Passage provided>
Segment Open

Today’s top tweet actually comes from yesterday. I’ve been busy learning Linux (read here) so the news – or at least my commenting on it – has taken a temporary back seat.
But I’ve more or less figured out enough Linux to do the news with it. So here I go…
About today’s tweet…
When I won a scholarship to study in India I was a naive North American. I had a few misconceptions:
One… I thought Canada and the US were basically the same. Two… I thought large scale corruption only took place in seedy, faraway countries.
So when in India, I was offended by its obvious, in-your-face corruption.
This was the mid-to-late 1980s and you couldn’t miss it. I’m not sure about today. The last time I visited India was around 1991.
To make a long story short… on returning to Canada and the Canadian academic system, I was happy. I even felt – at the beginning – that I had found a new ‘family.’ A group of honorable people dedicated to learning and knowledge in areas I was becoming increasingly interested in — in my case, Psychology and Religion.

Segment Closed

Provided records>
Segment Open

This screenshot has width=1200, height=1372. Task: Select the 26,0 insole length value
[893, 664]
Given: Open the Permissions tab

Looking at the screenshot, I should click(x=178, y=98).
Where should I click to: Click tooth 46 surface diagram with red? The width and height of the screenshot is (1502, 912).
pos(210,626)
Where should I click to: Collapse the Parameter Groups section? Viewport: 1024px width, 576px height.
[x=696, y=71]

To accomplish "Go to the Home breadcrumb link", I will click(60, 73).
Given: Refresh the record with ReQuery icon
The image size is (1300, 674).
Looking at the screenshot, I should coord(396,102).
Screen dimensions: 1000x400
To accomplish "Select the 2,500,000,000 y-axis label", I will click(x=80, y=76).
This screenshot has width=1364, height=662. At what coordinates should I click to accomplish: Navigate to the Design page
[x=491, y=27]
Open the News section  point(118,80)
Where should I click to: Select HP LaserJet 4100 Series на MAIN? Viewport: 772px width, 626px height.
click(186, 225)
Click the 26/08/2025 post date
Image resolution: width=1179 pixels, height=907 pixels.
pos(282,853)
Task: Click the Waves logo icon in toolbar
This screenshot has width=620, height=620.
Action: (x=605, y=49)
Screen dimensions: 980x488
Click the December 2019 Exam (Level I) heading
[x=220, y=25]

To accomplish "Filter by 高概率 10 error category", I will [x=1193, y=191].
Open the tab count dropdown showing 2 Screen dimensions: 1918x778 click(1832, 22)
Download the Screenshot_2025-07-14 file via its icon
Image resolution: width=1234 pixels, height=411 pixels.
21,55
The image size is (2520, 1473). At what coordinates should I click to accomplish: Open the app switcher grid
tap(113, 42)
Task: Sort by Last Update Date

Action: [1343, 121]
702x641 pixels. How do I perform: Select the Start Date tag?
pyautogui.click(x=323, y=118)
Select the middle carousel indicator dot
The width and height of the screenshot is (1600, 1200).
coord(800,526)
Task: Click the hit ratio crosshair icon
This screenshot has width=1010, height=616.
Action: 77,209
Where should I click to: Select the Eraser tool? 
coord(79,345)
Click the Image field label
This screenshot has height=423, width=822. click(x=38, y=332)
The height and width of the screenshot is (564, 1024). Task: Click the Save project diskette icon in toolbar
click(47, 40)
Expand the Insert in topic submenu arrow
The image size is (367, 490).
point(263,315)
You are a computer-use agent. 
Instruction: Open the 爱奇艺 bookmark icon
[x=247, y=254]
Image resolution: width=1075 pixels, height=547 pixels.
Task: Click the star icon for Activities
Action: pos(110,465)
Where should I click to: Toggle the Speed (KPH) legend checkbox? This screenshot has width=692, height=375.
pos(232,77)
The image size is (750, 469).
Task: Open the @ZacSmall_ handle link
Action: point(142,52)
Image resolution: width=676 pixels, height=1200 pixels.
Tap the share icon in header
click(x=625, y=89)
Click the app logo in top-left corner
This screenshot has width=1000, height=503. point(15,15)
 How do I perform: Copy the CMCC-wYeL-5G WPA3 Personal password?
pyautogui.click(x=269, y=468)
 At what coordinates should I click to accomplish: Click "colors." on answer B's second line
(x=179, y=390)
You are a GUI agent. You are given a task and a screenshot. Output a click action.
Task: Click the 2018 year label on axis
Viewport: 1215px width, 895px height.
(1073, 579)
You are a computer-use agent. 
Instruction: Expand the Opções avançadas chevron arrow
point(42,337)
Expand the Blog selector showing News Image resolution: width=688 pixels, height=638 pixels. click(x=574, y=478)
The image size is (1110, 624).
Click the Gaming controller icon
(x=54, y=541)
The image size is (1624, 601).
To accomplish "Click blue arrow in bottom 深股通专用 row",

Segment Closed

Task details>
Please transcribe the post about studying in India between "Today’s top tweet" and "seedy, faraway countries.", inclusive.

Exercise answer>
Today’s top tweet actually comes from yesterday. I’ve been busy learning Linux (read here) so the news – or at least my commenting on it – has taken a temporary back seat.
But I’ve more or less figured out enough Linux to do the news with it. So here I go…
About today’s tweet…
When I won a scholarship to study in India I was a naive North American. I had a few misconceptions:
One… I thought Canada and the US were basically the same. Two… I thought large scale corruption only took place in seedy, faraway countries.